Stored items
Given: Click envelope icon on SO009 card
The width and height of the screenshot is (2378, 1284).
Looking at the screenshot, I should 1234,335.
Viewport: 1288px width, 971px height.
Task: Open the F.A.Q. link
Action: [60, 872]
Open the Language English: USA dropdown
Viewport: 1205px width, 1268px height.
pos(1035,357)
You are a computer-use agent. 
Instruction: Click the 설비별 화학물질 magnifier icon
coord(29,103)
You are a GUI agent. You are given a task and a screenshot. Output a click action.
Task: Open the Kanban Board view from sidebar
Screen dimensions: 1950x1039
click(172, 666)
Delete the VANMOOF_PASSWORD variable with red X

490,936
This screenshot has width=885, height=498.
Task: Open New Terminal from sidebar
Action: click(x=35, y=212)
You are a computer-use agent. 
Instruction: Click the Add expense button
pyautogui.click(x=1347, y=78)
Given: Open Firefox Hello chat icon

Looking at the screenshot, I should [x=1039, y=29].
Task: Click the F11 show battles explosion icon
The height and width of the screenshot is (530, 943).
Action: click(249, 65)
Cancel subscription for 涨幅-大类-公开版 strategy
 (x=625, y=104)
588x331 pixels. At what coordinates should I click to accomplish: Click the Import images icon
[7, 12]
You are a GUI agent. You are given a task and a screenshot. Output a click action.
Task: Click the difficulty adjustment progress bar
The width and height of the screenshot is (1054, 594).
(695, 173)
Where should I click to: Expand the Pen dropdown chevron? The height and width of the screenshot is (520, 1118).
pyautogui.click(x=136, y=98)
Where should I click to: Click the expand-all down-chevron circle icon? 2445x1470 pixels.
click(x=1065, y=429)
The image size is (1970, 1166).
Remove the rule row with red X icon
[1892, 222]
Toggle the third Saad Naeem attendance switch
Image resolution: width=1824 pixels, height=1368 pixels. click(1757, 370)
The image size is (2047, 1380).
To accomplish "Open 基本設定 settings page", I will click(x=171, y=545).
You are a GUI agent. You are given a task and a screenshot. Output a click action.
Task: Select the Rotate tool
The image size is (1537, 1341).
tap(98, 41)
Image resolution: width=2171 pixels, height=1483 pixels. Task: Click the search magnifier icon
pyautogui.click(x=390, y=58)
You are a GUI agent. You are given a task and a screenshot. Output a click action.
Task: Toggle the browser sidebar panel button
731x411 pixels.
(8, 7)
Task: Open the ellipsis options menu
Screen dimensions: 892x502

Assignment: Taking the lines above, repeat exactly those from the line that contains "Instruction: Click the Add expense button" through the line that contains "Task: Click the difficulty", and both of those lines as well. Include nothing else.

Answer for this exercise:
Instruction: Click the Add expense button
pyautogui.click(x=1347, y=78)
Given: Open Firefox Hello chat icon

Looking at the screenshot, I should [x=1039, y=29].
Task: Click the F11 show battles explosion icon
The height and width of the screenshot is (530, 943).
Action: click(249, 65)
Cancel subscription for 涨幅-大类-公开版 strategy
 (x=625, y=104)
588x331 pixels. At what coordinates should I click to accomplish: Click the Import images icon
[7, 12]
You are a GUI agent. You are given a task and a screenshot. Output a click action.
Task: Click the difficulty adjustment progress bar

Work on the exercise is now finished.